In other words, this is a voluntary mandate — at least for now.  The IRS can fine you for flouting the minimum-coverage mandate, but if you refuse to pay, they can’t do anything about it.  They can’t fine you, prosecute you, or even put a lien against your earnings or property.  They apparently can still send you angry letters, but they’ll have the same impact as deadlines on the Iranian nuclear-weapons program.

Of course, it may not always remain a voluntary mandate.  What Congress passes today can be modified tomorrow (or perhaps not, considering Reid’s attempt to impose an out-of-order-in-perpetuity sign on the bill).  They can later amend this section to remove this language, unleashing the IRS on the public.  In its present form, however, it doesn’t actually mandate anything, which means that the insurance companies will not get the flood of young, healthy people into its risk pool to subsidize everyone else’s premiums, and that will mean skyrocketing insurance costs thanks to the new must-insure mandates which decidedly do exist in this bill.

[Exercise task] Extend the commentary on the health bill's minimum-coverage mandate, picking up right after its final sentence.

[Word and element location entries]

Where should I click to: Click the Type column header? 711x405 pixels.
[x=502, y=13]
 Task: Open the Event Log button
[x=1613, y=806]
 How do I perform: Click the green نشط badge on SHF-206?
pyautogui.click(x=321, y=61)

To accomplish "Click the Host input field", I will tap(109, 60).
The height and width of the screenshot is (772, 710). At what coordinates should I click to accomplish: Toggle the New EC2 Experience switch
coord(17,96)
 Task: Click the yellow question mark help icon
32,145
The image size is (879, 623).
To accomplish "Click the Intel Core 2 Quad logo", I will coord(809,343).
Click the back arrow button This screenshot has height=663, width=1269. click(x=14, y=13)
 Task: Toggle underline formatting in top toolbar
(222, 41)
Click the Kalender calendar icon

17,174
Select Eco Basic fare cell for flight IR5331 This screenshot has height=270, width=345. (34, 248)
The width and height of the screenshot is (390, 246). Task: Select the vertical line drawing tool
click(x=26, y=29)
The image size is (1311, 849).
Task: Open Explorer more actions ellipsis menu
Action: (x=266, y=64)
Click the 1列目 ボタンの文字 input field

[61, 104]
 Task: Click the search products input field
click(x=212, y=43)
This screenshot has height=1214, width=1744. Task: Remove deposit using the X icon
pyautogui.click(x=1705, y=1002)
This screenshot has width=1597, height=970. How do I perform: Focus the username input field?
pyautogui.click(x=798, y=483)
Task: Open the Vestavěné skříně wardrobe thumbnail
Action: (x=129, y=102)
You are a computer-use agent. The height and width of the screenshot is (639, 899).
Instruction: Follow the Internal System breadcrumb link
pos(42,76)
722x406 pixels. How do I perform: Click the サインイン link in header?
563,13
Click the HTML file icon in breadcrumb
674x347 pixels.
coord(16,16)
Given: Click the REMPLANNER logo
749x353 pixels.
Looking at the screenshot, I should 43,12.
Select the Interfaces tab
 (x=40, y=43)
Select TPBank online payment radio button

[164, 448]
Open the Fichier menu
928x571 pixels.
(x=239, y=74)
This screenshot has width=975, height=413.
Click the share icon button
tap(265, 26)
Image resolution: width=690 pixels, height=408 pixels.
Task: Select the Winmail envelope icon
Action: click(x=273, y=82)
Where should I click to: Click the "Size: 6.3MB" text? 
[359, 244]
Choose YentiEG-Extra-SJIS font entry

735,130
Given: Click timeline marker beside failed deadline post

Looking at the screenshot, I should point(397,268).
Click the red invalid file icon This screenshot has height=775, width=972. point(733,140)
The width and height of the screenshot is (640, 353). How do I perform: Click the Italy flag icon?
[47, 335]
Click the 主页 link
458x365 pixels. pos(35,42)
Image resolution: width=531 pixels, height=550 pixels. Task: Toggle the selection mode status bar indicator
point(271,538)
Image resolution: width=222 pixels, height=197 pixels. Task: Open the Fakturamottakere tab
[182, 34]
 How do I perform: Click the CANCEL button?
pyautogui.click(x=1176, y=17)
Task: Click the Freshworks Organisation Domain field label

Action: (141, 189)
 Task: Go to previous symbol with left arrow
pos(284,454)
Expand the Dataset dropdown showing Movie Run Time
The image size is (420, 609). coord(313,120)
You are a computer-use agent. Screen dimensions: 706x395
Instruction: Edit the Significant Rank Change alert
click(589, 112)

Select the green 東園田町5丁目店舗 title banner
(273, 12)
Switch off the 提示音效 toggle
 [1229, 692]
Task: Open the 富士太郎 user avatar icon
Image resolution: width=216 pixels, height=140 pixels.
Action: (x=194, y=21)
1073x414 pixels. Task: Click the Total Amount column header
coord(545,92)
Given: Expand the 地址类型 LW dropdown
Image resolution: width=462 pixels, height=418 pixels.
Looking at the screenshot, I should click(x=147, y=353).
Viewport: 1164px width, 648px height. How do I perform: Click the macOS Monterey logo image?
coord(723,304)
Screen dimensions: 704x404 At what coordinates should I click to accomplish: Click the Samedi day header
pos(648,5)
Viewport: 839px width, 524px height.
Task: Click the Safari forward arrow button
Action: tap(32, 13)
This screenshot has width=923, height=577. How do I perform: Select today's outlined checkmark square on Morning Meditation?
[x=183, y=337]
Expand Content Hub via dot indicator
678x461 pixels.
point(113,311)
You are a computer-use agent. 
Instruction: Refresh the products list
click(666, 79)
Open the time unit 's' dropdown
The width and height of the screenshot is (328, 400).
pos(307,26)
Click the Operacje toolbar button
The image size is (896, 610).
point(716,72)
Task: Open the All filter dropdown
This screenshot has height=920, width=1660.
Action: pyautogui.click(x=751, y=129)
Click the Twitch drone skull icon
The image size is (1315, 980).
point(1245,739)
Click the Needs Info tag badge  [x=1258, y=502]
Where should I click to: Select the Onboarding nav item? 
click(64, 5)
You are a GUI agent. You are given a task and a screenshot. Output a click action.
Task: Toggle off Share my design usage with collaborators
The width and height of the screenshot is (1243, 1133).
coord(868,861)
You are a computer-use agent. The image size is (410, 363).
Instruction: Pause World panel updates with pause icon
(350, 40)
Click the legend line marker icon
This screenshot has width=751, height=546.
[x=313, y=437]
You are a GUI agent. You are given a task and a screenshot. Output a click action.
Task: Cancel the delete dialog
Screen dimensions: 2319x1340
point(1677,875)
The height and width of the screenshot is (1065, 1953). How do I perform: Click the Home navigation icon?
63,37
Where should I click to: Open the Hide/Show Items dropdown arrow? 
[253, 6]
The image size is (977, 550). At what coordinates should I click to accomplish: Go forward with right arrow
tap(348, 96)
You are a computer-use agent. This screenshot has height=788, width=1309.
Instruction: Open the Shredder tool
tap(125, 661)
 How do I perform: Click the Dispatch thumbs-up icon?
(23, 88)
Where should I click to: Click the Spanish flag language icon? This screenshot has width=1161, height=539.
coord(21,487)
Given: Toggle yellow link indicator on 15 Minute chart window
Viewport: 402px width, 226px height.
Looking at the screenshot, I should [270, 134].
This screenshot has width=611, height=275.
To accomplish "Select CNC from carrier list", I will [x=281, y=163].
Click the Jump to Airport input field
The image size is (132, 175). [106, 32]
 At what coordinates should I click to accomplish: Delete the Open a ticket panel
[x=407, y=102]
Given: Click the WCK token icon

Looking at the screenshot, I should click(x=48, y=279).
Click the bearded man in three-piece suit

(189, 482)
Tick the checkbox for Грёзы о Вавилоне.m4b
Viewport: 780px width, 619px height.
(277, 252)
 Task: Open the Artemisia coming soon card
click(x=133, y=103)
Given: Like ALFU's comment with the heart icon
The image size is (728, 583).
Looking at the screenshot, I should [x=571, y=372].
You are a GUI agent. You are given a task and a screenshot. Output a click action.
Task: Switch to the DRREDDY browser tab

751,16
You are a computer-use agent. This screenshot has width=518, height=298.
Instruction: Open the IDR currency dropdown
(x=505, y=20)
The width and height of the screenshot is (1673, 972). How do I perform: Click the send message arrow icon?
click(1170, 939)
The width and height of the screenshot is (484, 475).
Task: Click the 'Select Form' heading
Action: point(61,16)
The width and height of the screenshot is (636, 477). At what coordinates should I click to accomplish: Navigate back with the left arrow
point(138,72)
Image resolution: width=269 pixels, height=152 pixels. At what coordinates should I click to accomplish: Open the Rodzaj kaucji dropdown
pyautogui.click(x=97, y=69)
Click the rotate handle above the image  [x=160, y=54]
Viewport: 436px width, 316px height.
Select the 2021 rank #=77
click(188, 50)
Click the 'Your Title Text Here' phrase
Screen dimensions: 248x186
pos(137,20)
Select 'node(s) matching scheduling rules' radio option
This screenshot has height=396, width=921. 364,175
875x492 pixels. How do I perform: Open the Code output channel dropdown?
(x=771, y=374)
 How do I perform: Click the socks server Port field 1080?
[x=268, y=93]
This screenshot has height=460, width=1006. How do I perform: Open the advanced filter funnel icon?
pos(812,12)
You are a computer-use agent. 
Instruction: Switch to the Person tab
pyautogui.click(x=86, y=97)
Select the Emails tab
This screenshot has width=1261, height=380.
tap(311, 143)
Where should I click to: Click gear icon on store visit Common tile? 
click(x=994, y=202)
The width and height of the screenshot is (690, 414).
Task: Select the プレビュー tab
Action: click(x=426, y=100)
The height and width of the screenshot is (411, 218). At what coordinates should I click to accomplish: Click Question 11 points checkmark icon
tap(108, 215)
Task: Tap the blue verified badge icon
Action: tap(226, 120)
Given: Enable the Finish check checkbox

[Result]
Update: Matt Lewis reports that Sens. Lindsey Graham and DeMint have asked the South Carolina Attorney General to investigate Harry Reid’s buyoffs in the ObamaCare bill.  I doubt that much will come of it, but it’s worth watching.

Update II: Apparently I left my irony sliced a little too thin.  There is no such thing as a “voluntary mandate,” of course, which was my point.  If the bill blocks prosecution and fine collection for this mandate, then the mandate doesn’t exist.  And Democrats will absolutely remove this section in a year or two when they can schedule another midnight vote, which will make it a very real mandate then.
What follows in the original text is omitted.